• ACTIVITY: From the line containing "Task: Click the" to the final line of the entries, copy each line exactly. Pictures stay out.
= Beginning of Section =
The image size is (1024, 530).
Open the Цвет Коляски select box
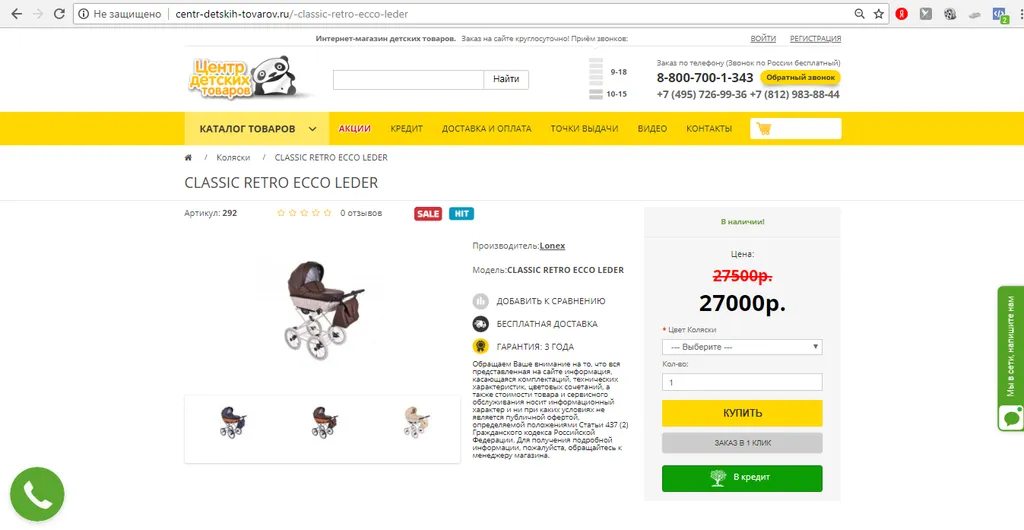click(742, 347)
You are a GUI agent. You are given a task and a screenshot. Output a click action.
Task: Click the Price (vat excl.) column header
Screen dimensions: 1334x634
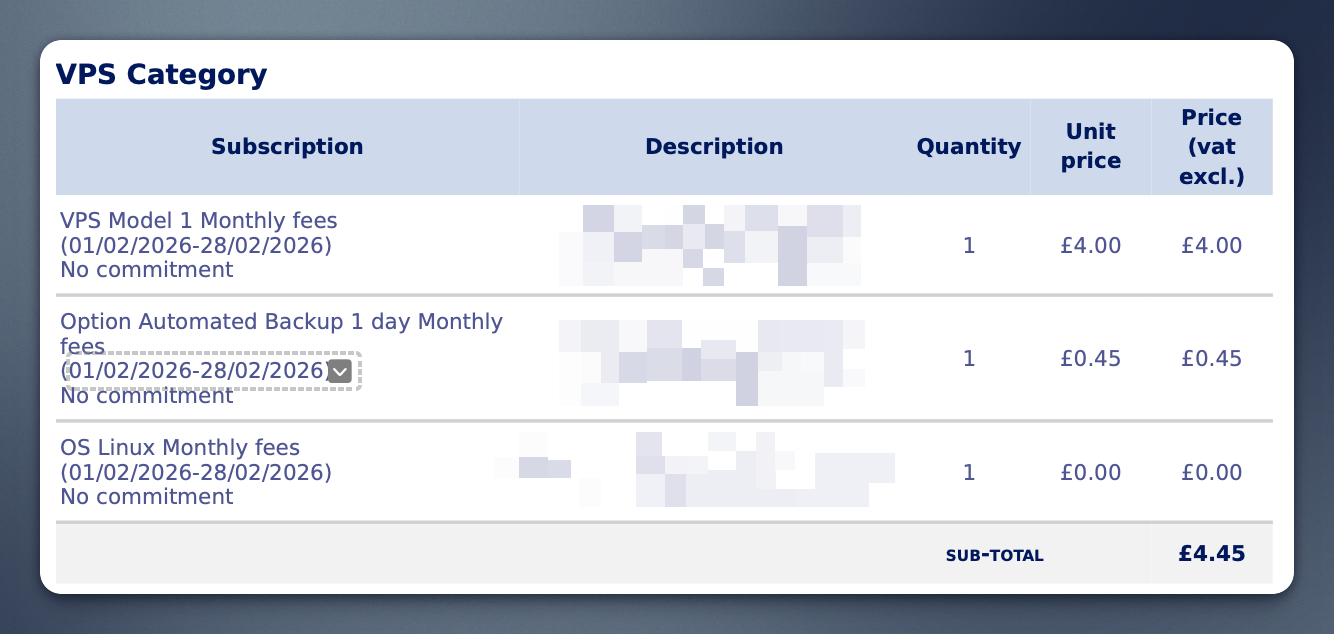point(1211,147)
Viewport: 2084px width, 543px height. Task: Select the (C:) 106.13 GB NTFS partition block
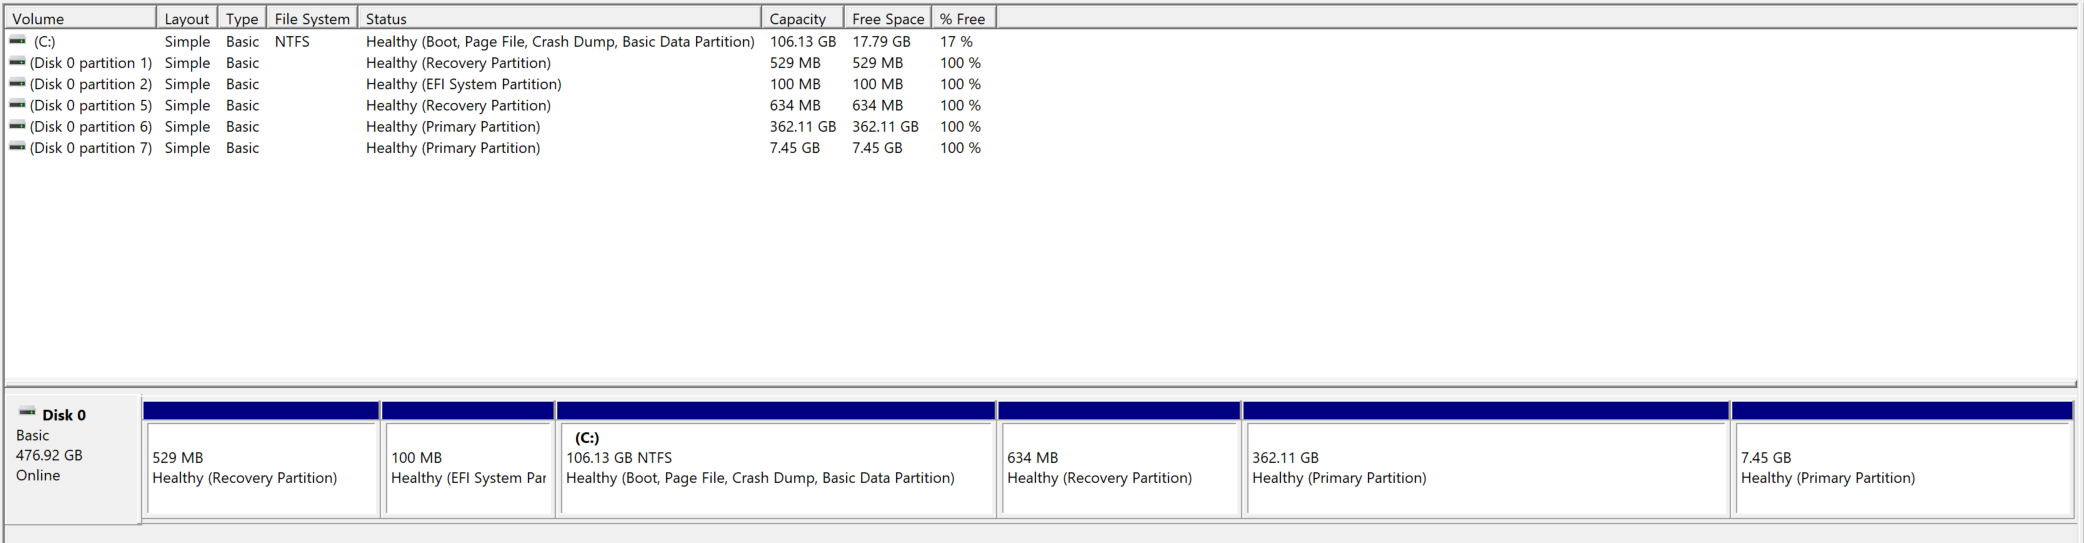click(776, 459)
= End of Section =
• SOLUTION TO THIS PROBLEM:
Task: Click the Price (vat excl.) column header
Screen dimensions: 1334x634
point(1211,147)
Viewport: 2084px width, 543px height. Task: Select the (C:) 106.13 GB NTFS partition block
click(776, 459)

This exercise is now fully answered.